◆ EXTRACT
= Beginning of Section =
Margaret Evelyn Beare was born in Markham, Ont., on Dec. 17, 1946, the second of three daughters of Hilliard and Evelyn Beare, who worked a 100-acre mixed farm near Agincourt, Ont. The farm had been in the family since the 19th century, when her great-grandfather Richard Beare arrived in Canada from Sussex, England.

She studied English and sociology at Guelph University, and took a B.A. then an M.A., shedding English studies along the way. “Our father was a big believer in education and determined that we should all be educated,” her elder sister, Bernadine Dodge, recalled.

After graduating from Guelph, a job as a counsellor at the Vanier Centre for Women – a correctional centre in Brampton – changed Margaret’s focus. “That’s when she became interested in law and the difficulties of women in prison,” her sister recalled.

Prof. Beare taught at the Western Australian Institute of Technology for a couple of years, where she made many friends, then in 1974, obtained a diploma in criminology at Cambridge University in England. She next enrolled in a PhD program at Columbia University in New York, teaching at nearby colleges to support herself. Well before she obtained her doctorate from Columbia in 1987 with a thesis on the Toronto police force over the previous three decades, she was hired by the Solicitor-General’s office in Ottawa, and spent 11 years as the senior research officer and director of research there.

York University hired her in 1995 to teach sociology and she was later cross appointed to Osgoode Hall, where she became the first director of the Jack and Mae Nathanson Centre on Transnational Human Rights, Crime and Security.

Andrew Goldsmith, a professor at Flinders University in Australia, met her in Toronto when they were both doctoral students with shared interests in policing and blues music. He recalled in an e-mail: “Aside from her personal qualities (warm, funny, loyal, feisty) she stood out academically. She had a very fine appreciation of organized crime in Canada and North America generally.”

After her foundational book on organized crime, she was sought out by policy-makers and asked to speak at conferences in Australia, Brazil, Malaysia and China. In her lifetime, she saw crime evolve with the introduction of new technologies and such social changes as legalized gambling. YouTube has preserved one of her illustrated lectures.

She cautioned that bombastic, “tough on crime” rhetoric by politicians is never helpful and tends to escalate security problems. What was needed to disrupt criminal networks, she argued, was patient police work to identify and stop the enablers who allow criminals to enjoy the proceeds of crime. Enablers might include real estate agents, auction houses, car dealerships, and even lawyers and accountants who know how to hide dirty money. She advocated a multipronged approach.

Among her later books was Putting the State on Trial: The Policing of Protest During the G20 Summit, published in 2015, in which she critically examined the largest mass arrests in Canadian history.

Prof. Beare travelled widely, loved to entertain friends and had a series of canine companions – Coco, Buddy, Harley – all of them golden retrievers, and all of them rescue dogs.

She never married. When she was nearing 50, she adopted her daughter, Nhai, then 4, in Vietnam, who brought much joy into her life. Nhai, who nursed her during her final illness, recalled that her mother “was always there for people and helped them.”

While Prof. Beare was well aware of the greed, cruelty and selfishness of which people are capable, she carried with her a lasting idealism about social responsibility and the power of community. At the root of crime, she saw social injustice. With her friends and neighbours from Toronto’s Annex, she sponsored a Syrian refugee family and took part in the Toronto Police Accountability Coalition, a small volunteer group founded by former mayor John Sewell. Representatives attend the periodic meetings of the police board and raise concerns about behaviour such as carding or the overuse of strip searches.

“We played a part in getting rid of carding,” Mr. Sewell explained, while admitting that his group has little power. “Most academics don’t want to wade into this real-world stuff, but Margaret did. Changes to police culture are very difficult.”

Margaret Beare leaves her sisters, Bernadine Dodge and Christine Kearsley, and daughter, Nhai Nguyen-Beare.
= End of Section =
◆ DATASET EXCERPTS
= Beginning of Section =
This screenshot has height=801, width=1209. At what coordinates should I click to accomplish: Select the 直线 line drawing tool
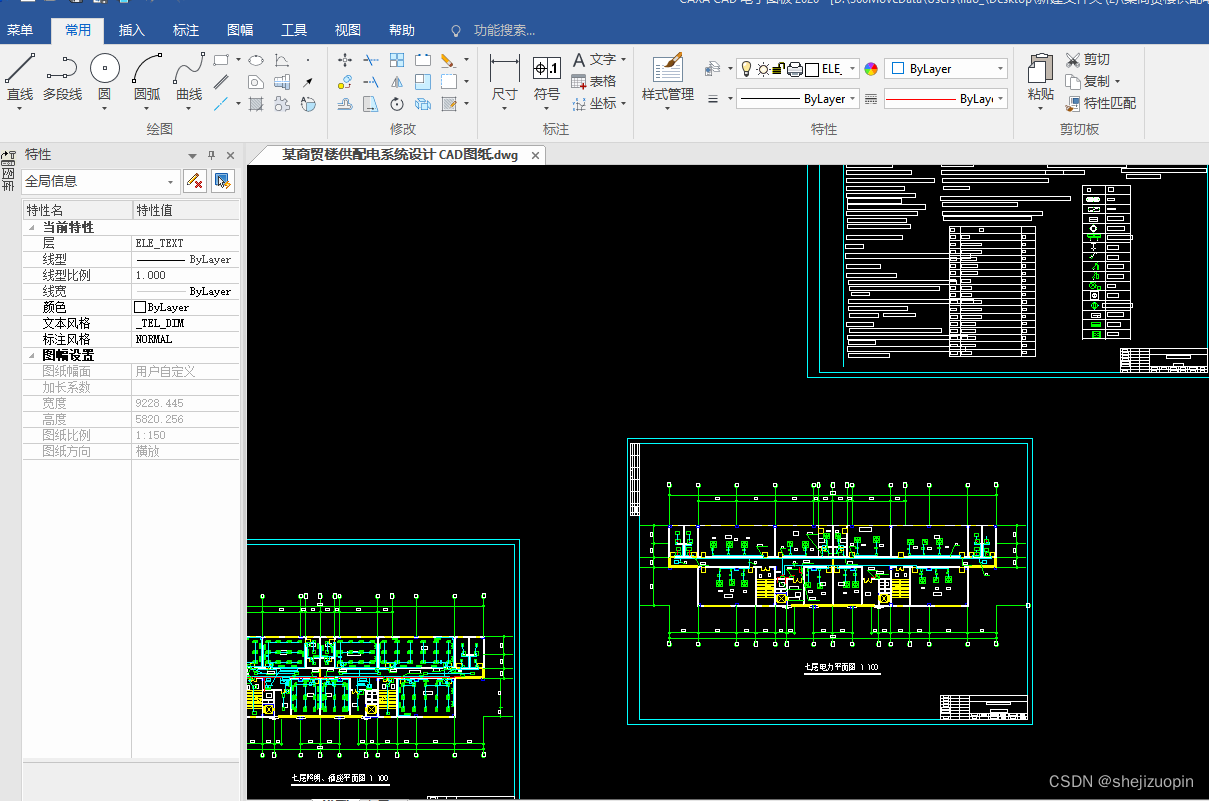click(20, 78)
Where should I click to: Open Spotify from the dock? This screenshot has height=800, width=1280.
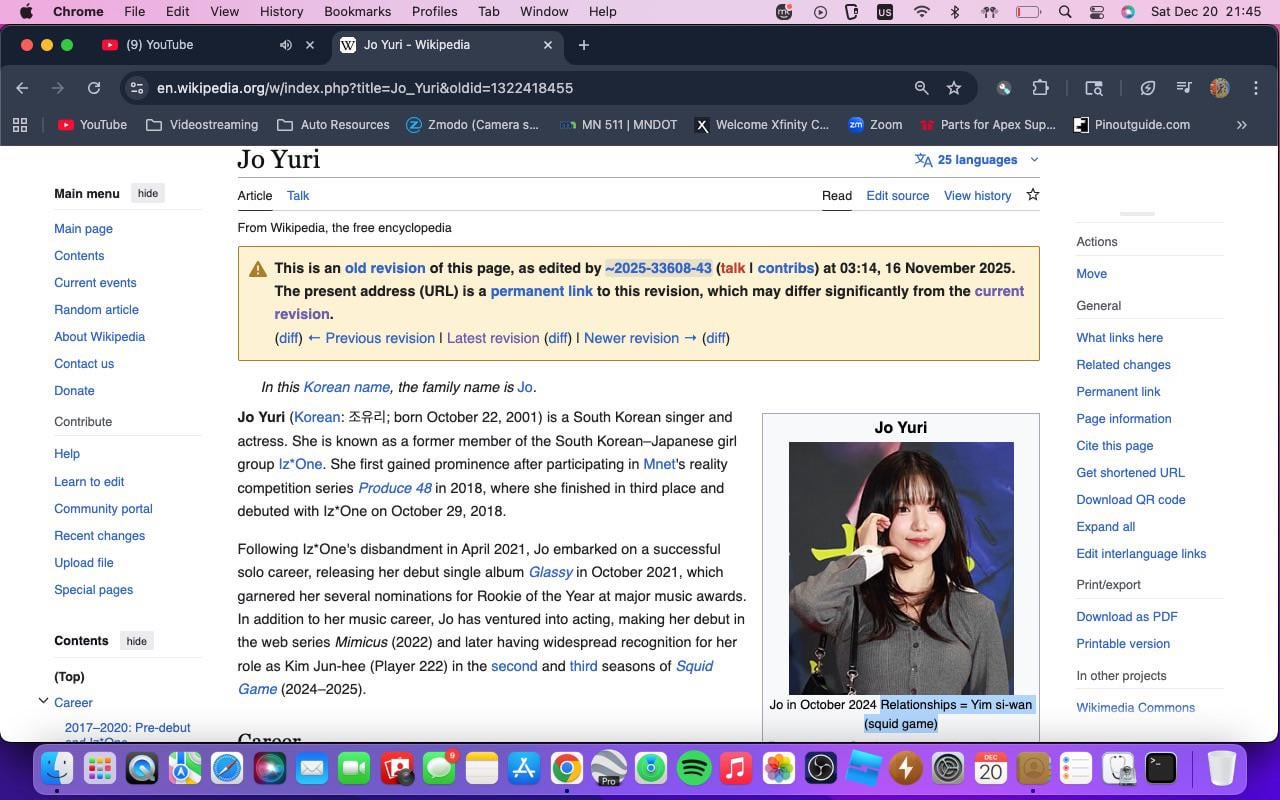pos(694,768)
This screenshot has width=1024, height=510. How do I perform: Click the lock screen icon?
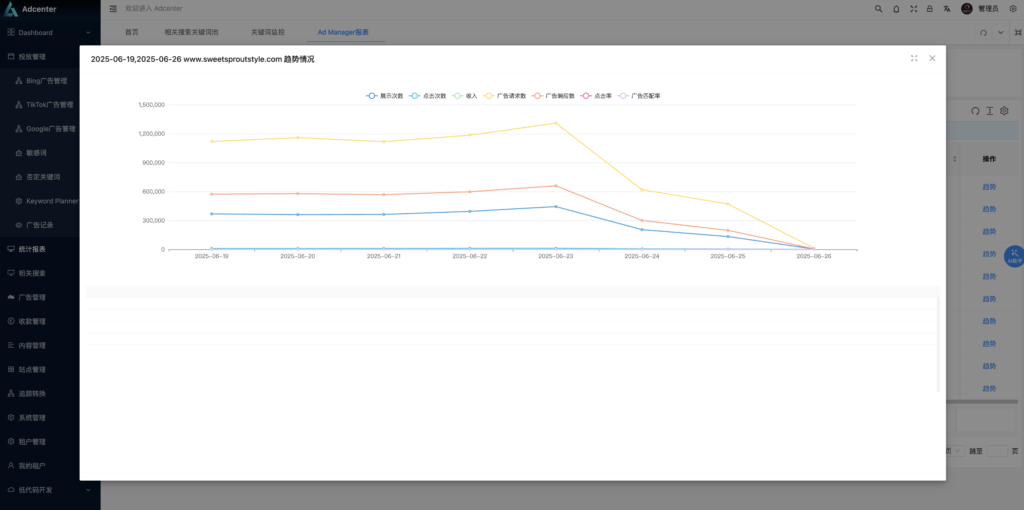coord(930,8)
= End of Section =
◆ WORK ITEM A
According to the Margaret Beare obituary, at which university did she obtain a diploma in criminology in 1974?
◆ WORK ITEM B
Reproduce the passage of the Margaret Beare obituary starting with "She cautioned that" and going on through "in Canadian history.".
The lines stand apart from the Margaret Beare obituary and are separate material.

◆ TASK ANSWER A
Cambridge University in England.

◆ TASK ANSWER B
She cautioned that bombastic, “tough on crime” rhetoric by politicians is never helpful and tends to escalate security problems. What was needed to disrupt criminal networks, she argued, was patient police work to identify and stop the enablers who allow criminals to enjoy the proceeds of crime. Enablers might include real estate agents, auction houses, car dealerships, and even lawyers and accountants who know how to hide dirty money. She advocated a multipronged approach.

Among her later books was Putting the State on Trial: The Policing of Protest During the G20 Summit, published in 2015, in which she critically examined the largest mass arrests in Canadian history.